In our quest to keep up with the career of Keisha Castle-Hughes, we came across a 2008 Australian film, “Hey Hey It’s Esther Blueburger.”

This is a rather blunt story — written and directed by Cathy Randall — about a 13-year-old girl, the title character, who attends a private school, where the snobbish and often brutal cliques ridicule and shun her, while she also navigates a home life made difficult by a rigid mother (Essie Davis) and thoughtless father (Russell Dykstra). Esther falls in with Sunni — Castle-Hughes — an older and more worldly wise student at a public school. The relationship introduces Esther to a gritty world she has been unaware of, and it teaches her a hard lesson about the hazards of trying to fit in by distorting one’s own identity.

DANIELLE CANTANZARITI

Esther is played by Danielle Cantanzariti, who got the part when she turned up for a cattle call audition for extras. The film-makers had screened about 3,000 candidates over a period of four months. The girl is excellent in the role. The character is quirky and smart, and Cantanzariti really goes to town on that. The story has both drama and humor, and this child is skilled at both. Some of the exchanges between her and her brother Jacob (Christian Byers) — who has his own share of complexes — are  hilarious.

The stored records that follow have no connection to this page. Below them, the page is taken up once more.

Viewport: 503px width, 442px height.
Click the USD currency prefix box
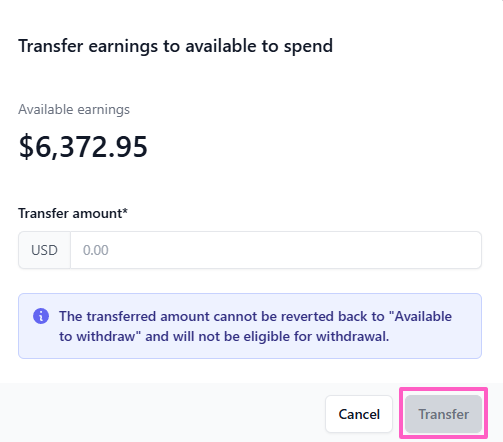pyautogui.click(x=44, y=250)
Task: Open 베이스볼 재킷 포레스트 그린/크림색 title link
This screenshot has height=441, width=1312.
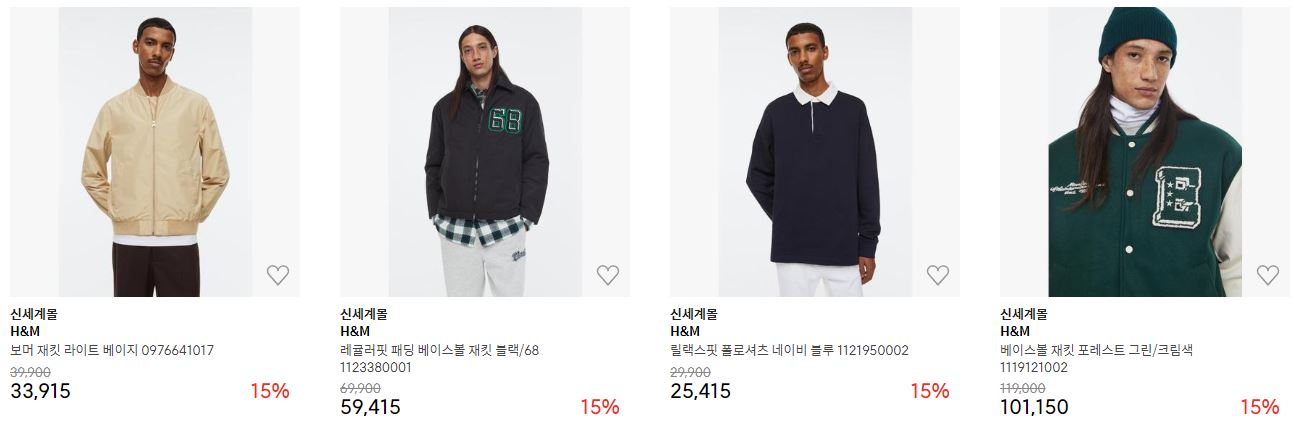Action: point(1097,359)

Castle-Hughes gives a smooth performance as Sunni, whose self-assured demeanor masks the tension in her life with an amiable but unfocused single mother, Mary– nicely played by Toni Collette. The delicate balance in Sunni’s own life is revealed when she loses control in her attempt to re-make Esther, and the younger girl goes too far in order to preserve her standing with her peers. Castle-Hughes played an 12-year-old Maori girl in “Whale Rider” and Mary, the mother of Jesus, in “The Nativity Story.”

The film has a soundtrack that is well tuned to Randall’s themes, including music related to the Blueberger family’s Jewish faith, which figures prominently in the story in a couple of ways.

“Hey Hey It’s Esther Blueburger” cost a lot to make and didn’t return much for the investors. It deserved better.